> What the task requires: The required output is the stretch from the line containing "Given: Reset the special rate values" through the line containing "Click the Sunday 5th Jun label" in the records below, unaltered and with no pictures.

> Provided entries:
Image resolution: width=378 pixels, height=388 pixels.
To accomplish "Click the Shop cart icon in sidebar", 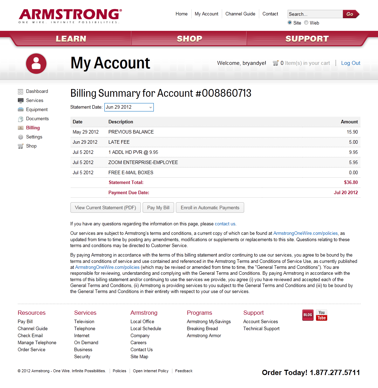I will (21, 146).
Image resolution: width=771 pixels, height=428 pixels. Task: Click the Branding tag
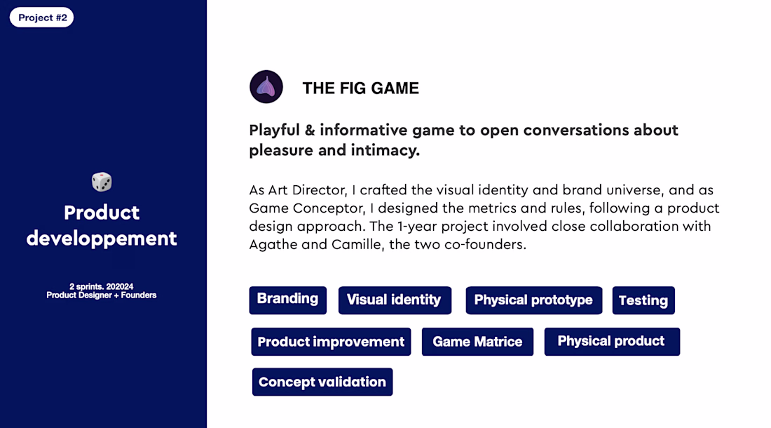287,300
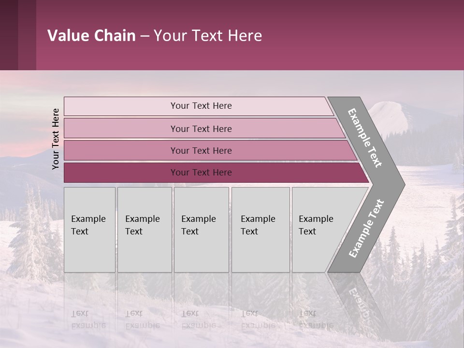Click the third pink Your Text Here bar
The image size is (464, 348).
(x=210, y=150)
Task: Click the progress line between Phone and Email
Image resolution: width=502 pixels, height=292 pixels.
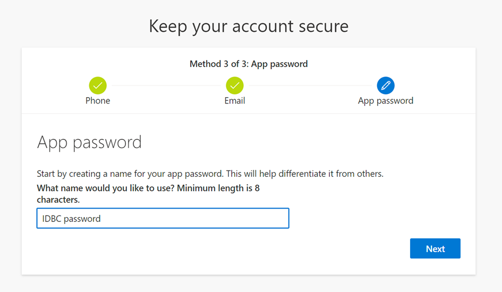Action: pos(166,85)
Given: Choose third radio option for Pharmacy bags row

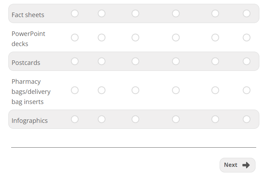Looking at the screenshot, I should point(135,90).
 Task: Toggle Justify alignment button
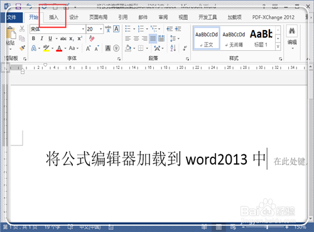(x=153, y=39)
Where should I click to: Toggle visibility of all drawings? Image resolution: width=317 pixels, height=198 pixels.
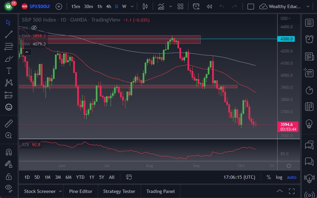(8, 188)
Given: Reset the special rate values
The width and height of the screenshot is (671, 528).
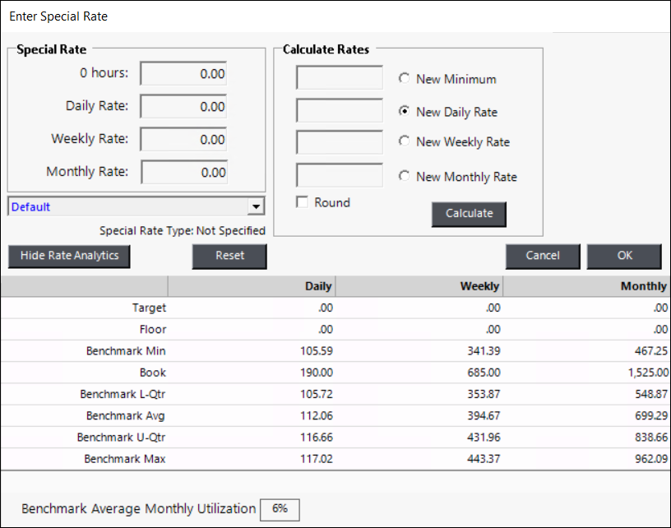Looking at the screenshot, I should coord(229,256).
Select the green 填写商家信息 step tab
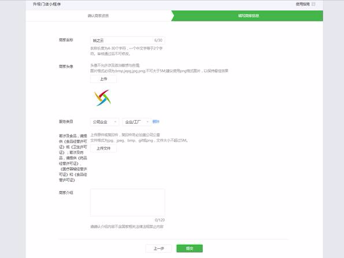Viewport: 344px width, 258px height. click(249, 16)
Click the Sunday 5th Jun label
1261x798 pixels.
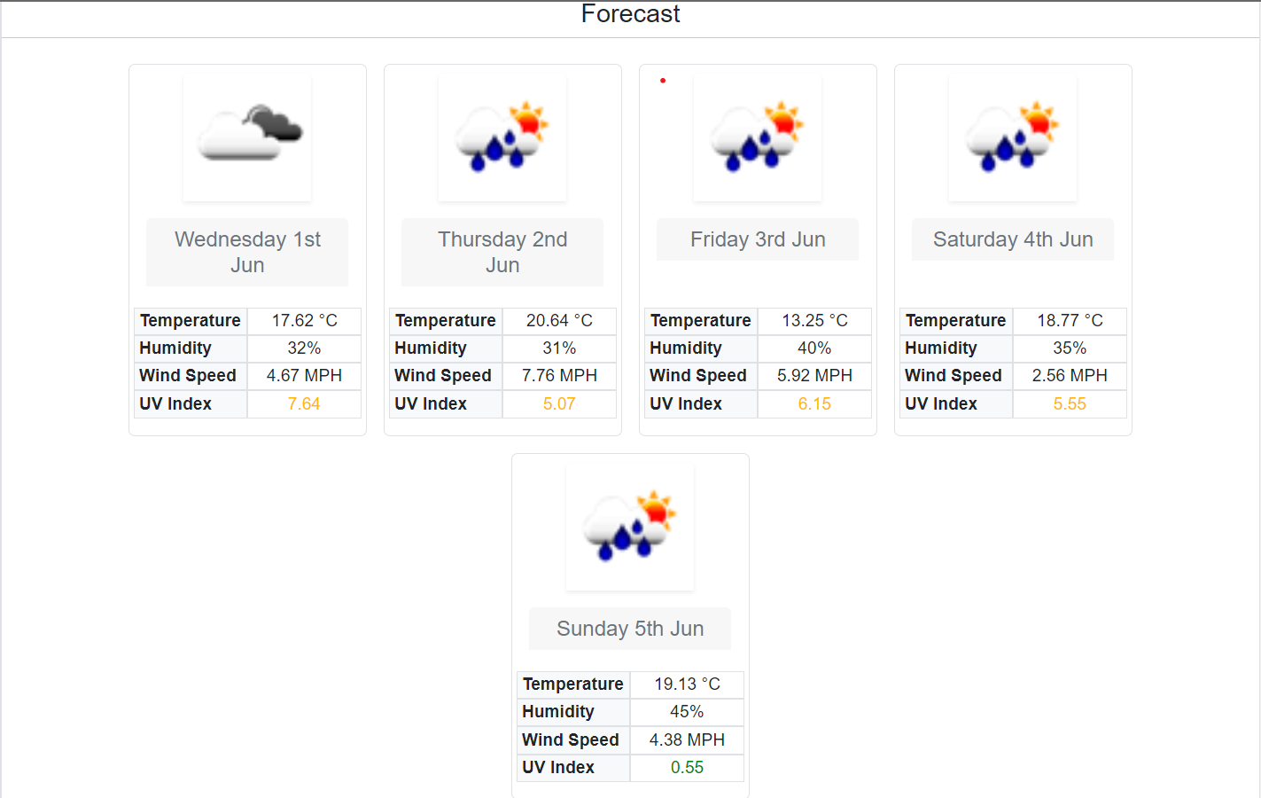[x=629, y=628]
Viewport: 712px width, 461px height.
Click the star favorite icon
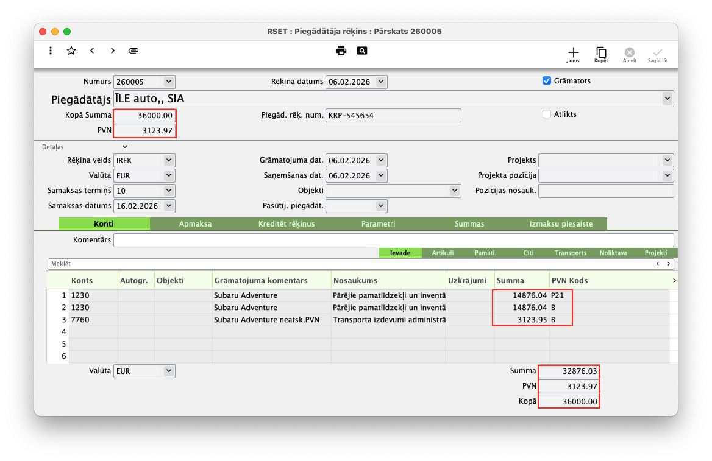click(71, 51)
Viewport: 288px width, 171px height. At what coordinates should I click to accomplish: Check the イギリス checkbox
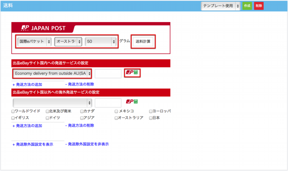(x=13, y=118)
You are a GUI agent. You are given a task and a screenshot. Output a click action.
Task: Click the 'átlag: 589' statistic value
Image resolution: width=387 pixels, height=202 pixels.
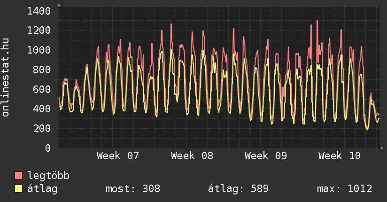pos(238,189)
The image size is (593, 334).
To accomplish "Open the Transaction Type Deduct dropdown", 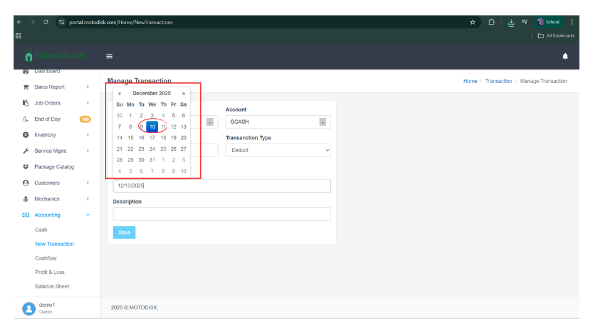I will point(277,150).
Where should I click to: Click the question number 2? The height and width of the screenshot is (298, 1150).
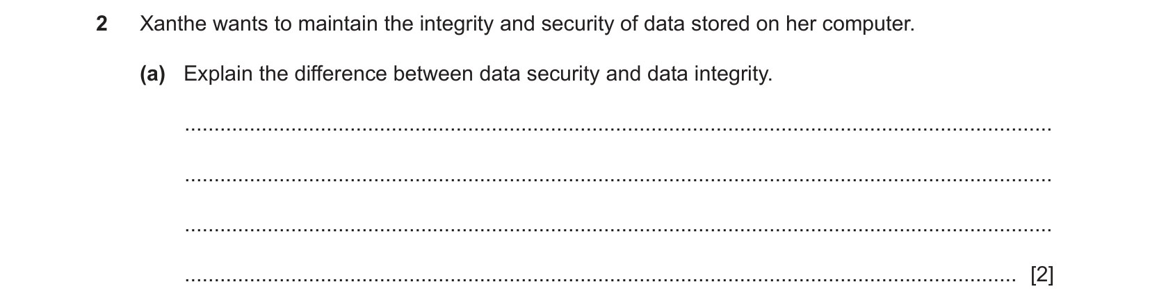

> Completed exercise:
Given: Reset the special rate values
The width and height of the screenshot is (671, 528).
Looking at the screenshot, I should coord(229,256).
Select the green 填写商家信息 step tab
Viewport: 344px width, 258px height. click(249, 16)
Click the Sunday 5th Jun label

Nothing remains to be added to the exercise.